When you have your foundation repaired, make sure to hire a contractor who will do a thorough job. That way, when you do go to sell your home, you don’t have to worry about haphazard repairs and even further foundation damage.

Foundation problems are the builder’s fault.

In some cases, this is true. However, much of a foundation’s integrity relies upon the soil surrounding it. If the soil moves or retains a lot of water, your foundation can shift and crack. If you want your foundation to last, you need to invest in quality soil and soil prep.

You should completely replace your damaged foundation with a new one.

Once you realize your foundation is having integrity issues, you might be tempted to bite the bullet and go all in to have the entire foundation replaced. In most instances, this isn’t necessary. Have your contractor talk through different options with you and discuss what is best for your home and your budget. You might not need to do an entire foundation overhaul, but you may just have cracks that need filling and supports that need to be put in place.

Epoxy resins are the best way to repair a foundation.

Epoxy resins and sealants are fantastic means to repair cracks in your foundation—even deep cracks. But epoxy isn’t the best way to repair your foundation if there are below-the-surface damages. The danger in relying on epoxy resins lies in the false assumption that if you don’t see any damage, there isn’t any damage present.

This simply isn’t true. The best way to repair a foundation is to have your contractor determine where the damage lies then take steps to fix it from the bottom up.

Concrete foundations are the better than other foundations and will resist damage.

You might think that because concrete is such a strong building material that a concrete foundation won’t see the same level of damage as a block or brick foundation. The truth is that much of your foundation’s problems aren’t related to the materials it’s made out of.

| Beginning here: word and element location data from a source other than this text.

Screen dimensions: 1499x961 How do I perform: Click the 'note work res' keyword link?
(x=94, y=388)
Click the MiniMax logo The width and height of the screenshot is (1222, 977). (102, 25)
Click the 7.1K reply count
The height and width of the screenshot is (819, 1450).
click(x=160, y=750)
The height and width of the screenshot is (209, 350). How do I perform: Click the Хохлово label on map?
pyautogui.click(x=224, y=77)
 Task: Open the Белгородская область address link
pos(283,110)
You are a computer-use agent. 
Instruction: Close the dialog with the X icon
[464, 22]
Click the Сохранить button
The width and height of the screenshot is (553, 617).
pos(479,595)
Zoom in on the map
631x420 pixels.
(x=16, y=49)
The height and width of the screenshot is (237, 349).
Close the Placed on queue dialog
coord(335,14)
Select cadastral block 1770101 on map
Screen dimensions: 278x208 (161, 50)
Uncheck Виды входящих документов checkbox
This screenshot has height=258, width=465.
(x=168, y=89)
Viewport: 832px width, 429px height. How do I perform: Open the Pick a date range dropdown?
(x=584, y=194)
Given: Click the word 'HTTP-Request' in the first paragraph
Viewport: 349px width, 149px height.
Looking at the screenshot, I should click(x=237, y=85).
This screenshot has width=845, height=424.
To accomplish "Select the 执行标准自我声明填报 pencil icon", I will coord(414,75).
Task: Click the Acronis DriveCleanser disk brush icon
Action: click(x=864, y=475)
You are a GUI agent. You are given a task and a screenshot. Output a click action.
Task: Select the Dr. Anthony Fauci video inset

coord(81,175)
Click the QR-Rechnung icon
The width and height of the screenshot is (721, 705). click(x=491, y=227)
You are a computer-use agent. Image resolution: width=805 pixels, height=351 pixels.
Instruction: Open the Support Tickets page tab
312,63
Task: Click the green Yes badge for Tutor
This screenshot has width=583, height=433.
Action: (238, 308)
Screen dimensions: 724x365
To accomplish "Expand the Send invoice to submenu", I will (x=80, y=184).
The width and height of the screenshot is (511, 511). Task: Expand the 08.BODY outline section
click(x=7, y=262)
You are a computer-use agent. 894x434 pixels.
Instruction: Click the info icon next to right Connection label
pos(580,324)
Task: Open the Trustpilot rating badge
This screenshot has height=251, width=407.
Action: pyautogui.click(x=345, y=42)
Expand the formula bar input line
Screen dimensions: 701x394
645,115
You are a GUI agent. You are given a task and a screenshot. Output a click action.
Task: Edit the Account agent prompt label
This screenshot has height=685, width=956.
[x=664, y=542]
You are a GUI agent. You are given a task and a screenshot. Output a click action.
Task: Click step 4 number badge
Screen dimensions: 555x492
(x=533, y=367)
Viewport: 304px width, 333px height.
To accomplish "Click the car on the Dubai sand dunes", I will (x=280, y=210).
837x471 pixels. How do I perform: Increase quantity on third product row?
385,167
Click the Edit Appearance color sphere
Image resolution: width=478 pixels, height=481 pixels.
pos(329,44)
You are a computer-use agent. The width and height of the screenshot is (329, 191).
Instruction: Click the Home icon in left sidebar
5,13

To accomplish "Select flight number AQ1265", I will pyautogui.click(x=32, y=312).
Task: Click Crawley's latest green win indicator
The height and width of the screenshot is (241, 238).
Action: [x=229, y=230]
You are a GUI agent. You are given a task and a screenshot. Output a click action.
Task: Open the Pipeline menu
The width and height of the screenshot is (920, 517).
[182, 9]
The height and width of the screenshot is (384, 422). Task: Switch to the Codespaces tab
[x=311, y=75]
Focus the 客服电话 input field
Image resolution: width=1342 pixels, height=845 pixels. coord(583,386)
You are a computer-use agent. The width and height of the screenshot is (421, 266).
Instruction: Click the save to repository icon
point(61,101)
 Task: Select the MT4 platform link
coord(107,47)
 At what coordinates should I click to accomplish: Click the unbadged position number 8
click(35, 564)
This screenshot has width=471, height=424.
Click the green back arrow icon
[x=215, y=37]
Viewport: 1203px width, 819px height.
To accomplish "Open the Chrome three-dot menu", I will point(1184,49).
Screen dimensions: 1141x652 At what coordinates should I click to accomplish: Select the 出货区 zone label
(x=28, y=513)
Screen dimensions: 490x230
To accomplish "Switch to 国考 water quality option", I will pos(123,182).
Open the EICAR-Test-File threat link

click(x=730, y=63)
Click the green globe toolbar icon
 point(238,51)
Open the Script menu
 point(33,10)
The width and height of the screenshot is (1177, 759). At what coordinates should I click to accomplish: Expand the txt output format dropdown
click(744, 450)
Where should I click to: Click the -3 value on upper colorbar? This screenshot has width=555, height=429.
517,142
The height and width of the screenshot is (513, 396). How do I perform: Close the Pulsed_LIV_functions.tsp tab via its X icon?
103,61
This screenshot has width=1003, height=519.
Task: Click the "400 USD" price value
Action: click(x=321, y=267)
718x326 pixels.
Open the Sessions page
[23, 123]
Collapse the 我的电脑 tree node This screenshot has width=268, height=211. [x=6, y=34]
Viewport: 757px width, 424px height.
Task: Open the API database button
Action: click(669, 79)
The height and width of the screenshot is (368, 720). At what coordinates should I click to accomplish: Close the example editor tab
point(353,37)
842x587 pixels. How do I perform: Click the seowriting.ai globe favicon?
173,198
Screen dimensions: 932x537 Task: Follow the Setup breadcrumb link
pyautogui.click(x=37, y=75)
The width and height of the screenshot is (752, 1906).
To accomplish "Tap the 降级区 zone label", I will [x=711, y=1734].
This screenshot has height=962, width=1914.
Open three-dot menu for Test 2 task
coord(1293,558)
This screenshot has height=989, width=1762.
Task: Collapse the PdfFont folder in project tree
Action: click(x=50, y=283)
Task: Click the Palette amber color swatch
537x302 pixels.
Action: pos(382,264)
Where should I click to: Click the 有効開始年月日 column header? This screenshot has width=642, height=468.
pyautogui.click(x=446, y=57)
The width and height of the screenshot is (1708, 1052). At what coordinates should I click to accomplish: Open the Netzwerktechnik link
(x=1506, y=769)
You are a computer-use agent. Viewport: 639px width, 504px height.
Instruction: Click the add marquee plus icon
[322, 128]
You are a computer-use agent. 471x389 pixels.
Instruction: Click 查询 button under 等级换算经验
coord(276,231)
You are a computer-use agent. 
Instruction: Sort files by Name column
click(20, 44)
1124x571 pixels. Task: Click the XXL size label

Foundation problems are very closely connected to construction and the soil surrounding your foundation. More important than choosing concrete to build your foundation is choosing a contractor who is detail oriented and who will make sure your construction is top notch and that your foundation site is suitable and prepared for your home.

It’s best to wait until the repair costs will be less.

You might think that if you can wait a year or two, you might get a better deal on foundation repair. While you could potentially find a sale or a cheaper contractor or even a drop in the price of contractor services in general, you never want to put off repairing your foundation.

Usually, by the time you notice damage in your foundation, it’s been shifting and cracking for a while. Putting off repairs will only allow your foundation to shift even more, allowing more water damage and more severe breaks to occur. When you notice damage, address it right away to save yourself time and stress before things get worse.

Conclusion

Foundation issues are a cause for concern, certainly, and there are a lot of half-truths floating around about the best practices for repair. But when addressed by professionals, you can trust that the damage will repaired so that your foundation is in better shape than ever.